We've got you cornered .....

Let $r$ be the radius of each of the two "whole" circles and $R$ be the radius of each of the two quarter-circles. Also, without loss of generality, let the square in question be a unit square. Then the combined areas of the circles and quarter-circles will be the desired ratio $S$ .

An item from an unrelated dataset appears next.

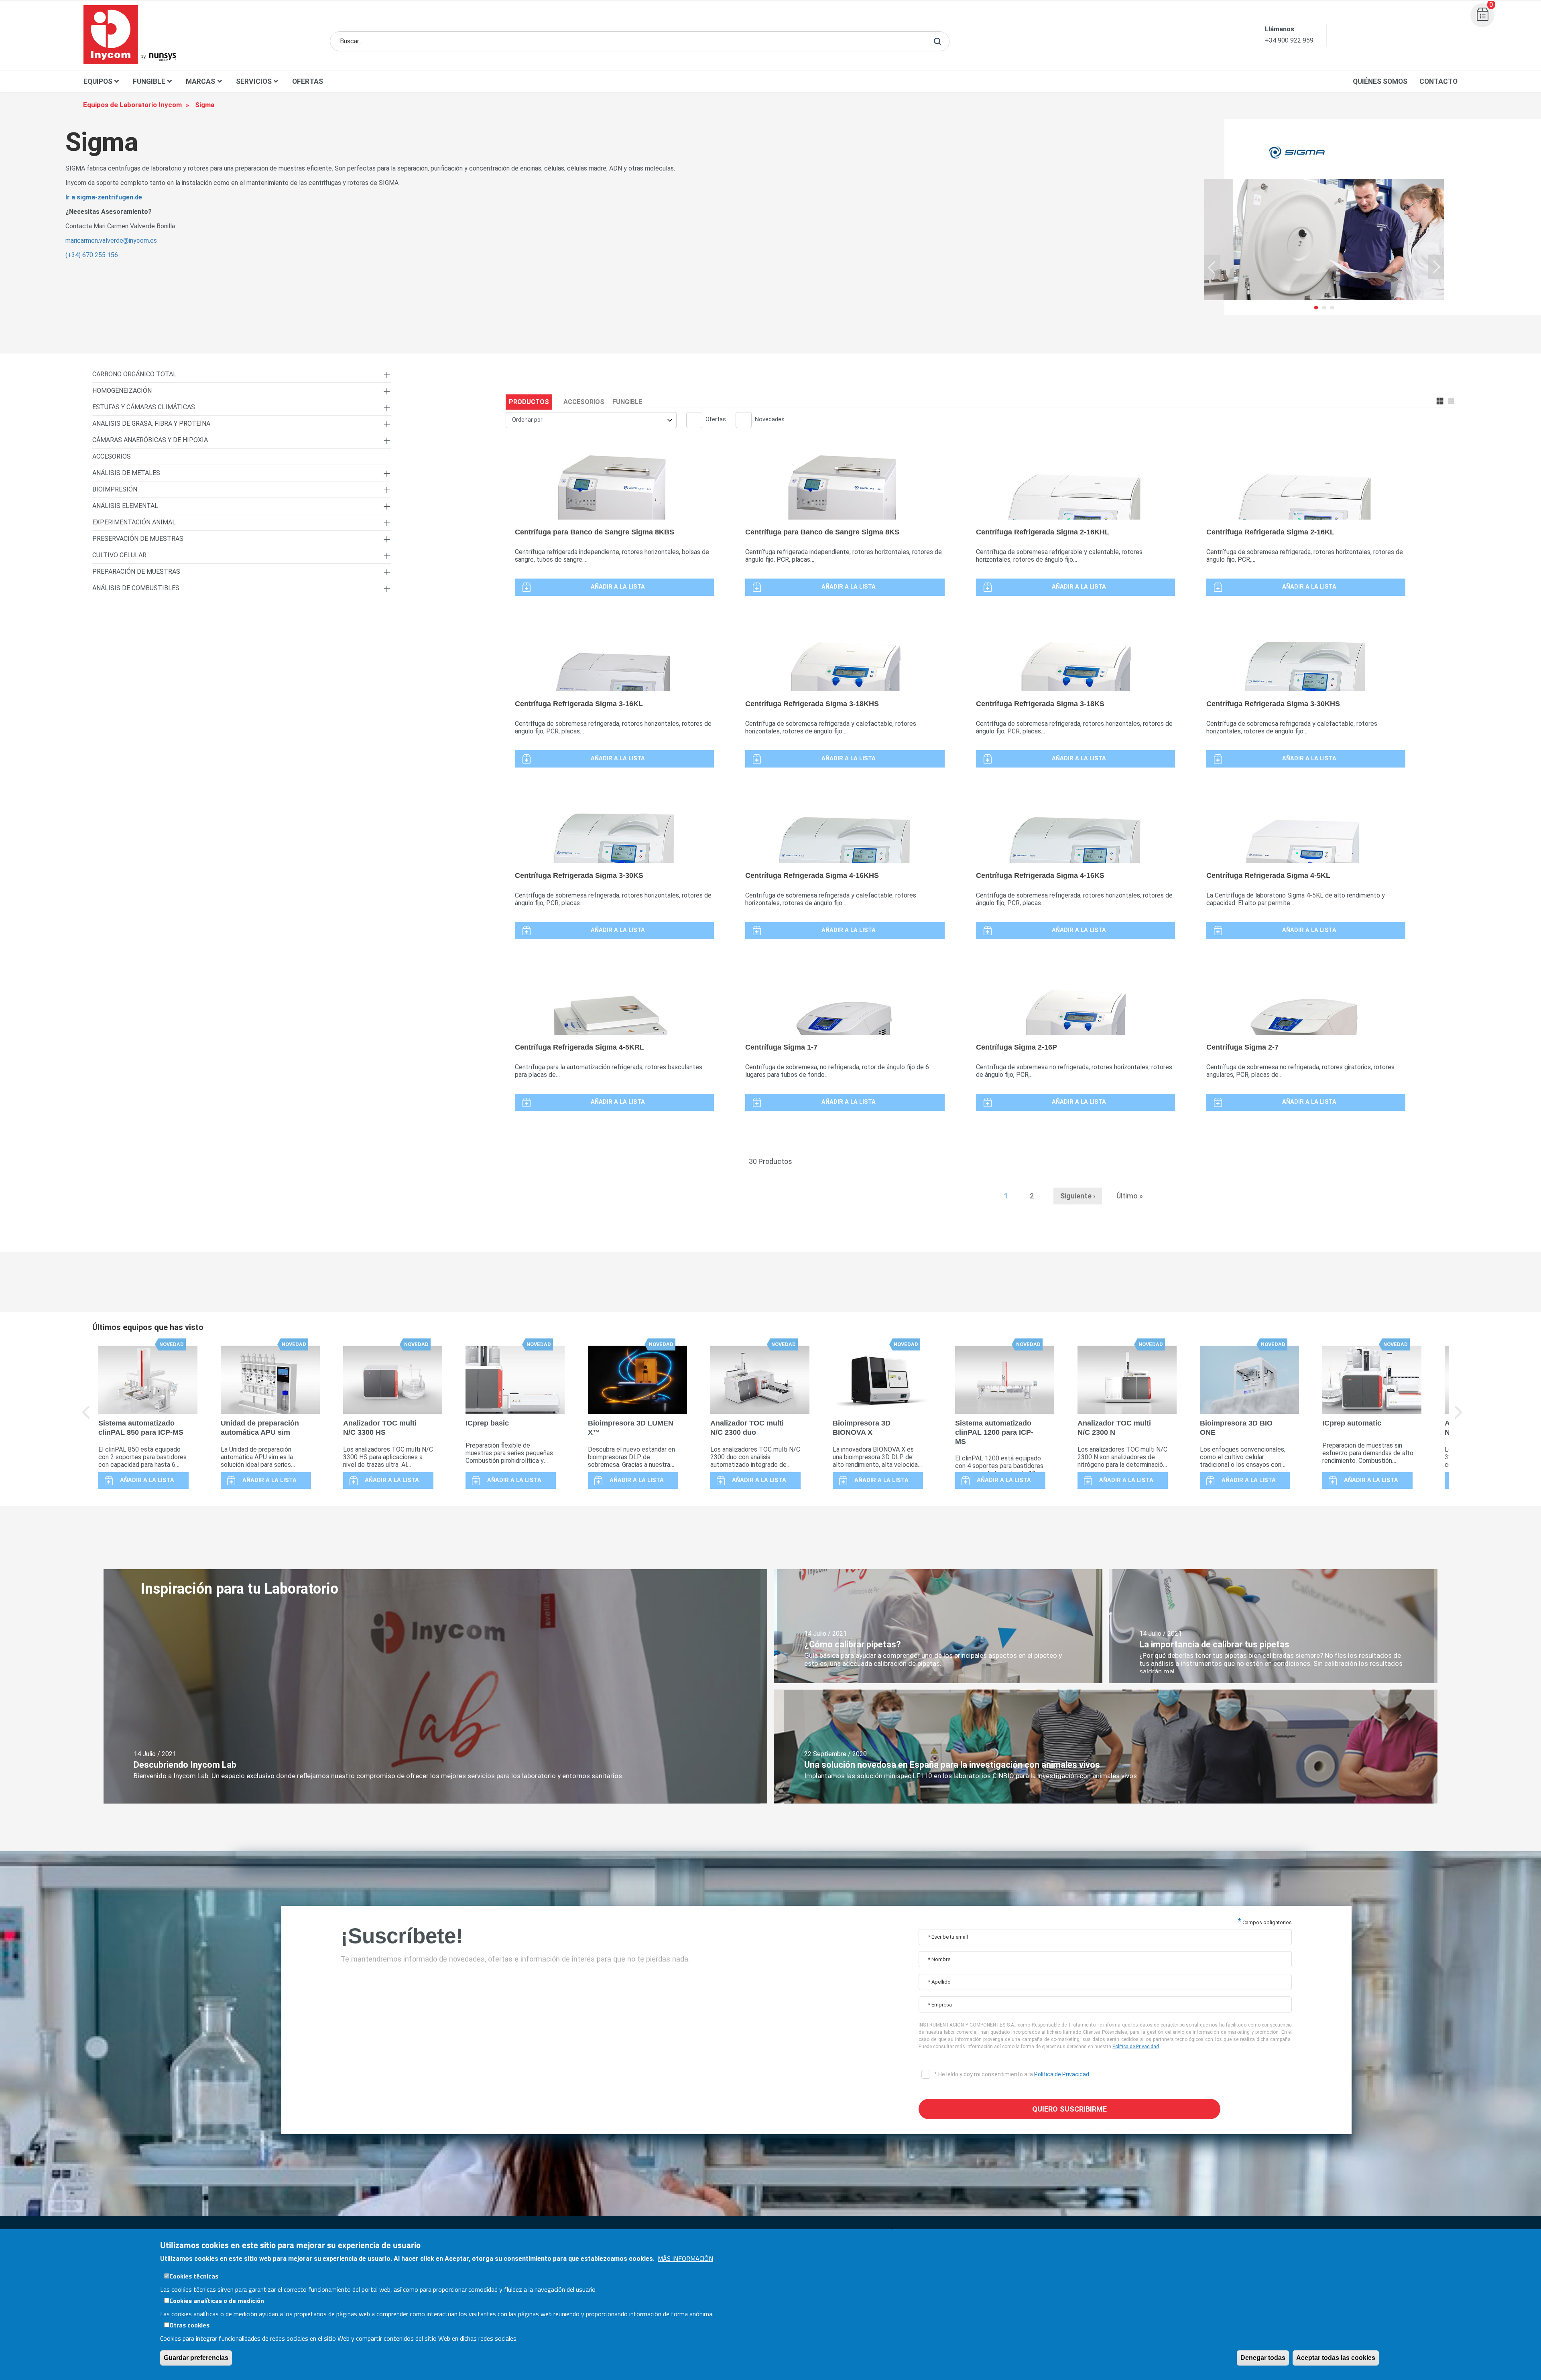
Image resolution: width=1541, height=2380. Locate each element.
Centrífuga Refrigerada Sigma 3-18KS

Looking first at the diagonal of the square and the two whole circles, we see that the center of each circle is a distance of $\sqrt{2}*r$ from the nearest corner. So as the centers of the circles are a distance $2r$ apart, we have that

$2*\sqrt{2}*r + 2r = \sqrt{2} \Longrightarrow r = \dfrac{2 - \sqrt{2}}{2}.$

Now form a right triangle with vertices being the center of one of the whole circles, the center of one of the quarter-circles and the last being the nearest point of tangency of the whole circle to the hypotenuse. The hypotenuse will then have length $r + R$ and the legs will have lengths $1 - r$ and $r$ . By Pythagoras we then have that

$(r + R)^{2} = (1 - r)^{2} + r^{2} \Longrightarrow R = \sqrt{2 - \sqrt{2}} - \dfrac{2 - \sqrt{2}}{2}.$

The combined areas of the whole circles and quarter-circles, and hence the desired ratio, will thus be

$S = 2\pi*r^{2} + \dfrac{\pi}{2}R^{2} = 0.8896629....$ ,

and so $\lfloor 10000*S \rfloor = \boxed{8896}$ .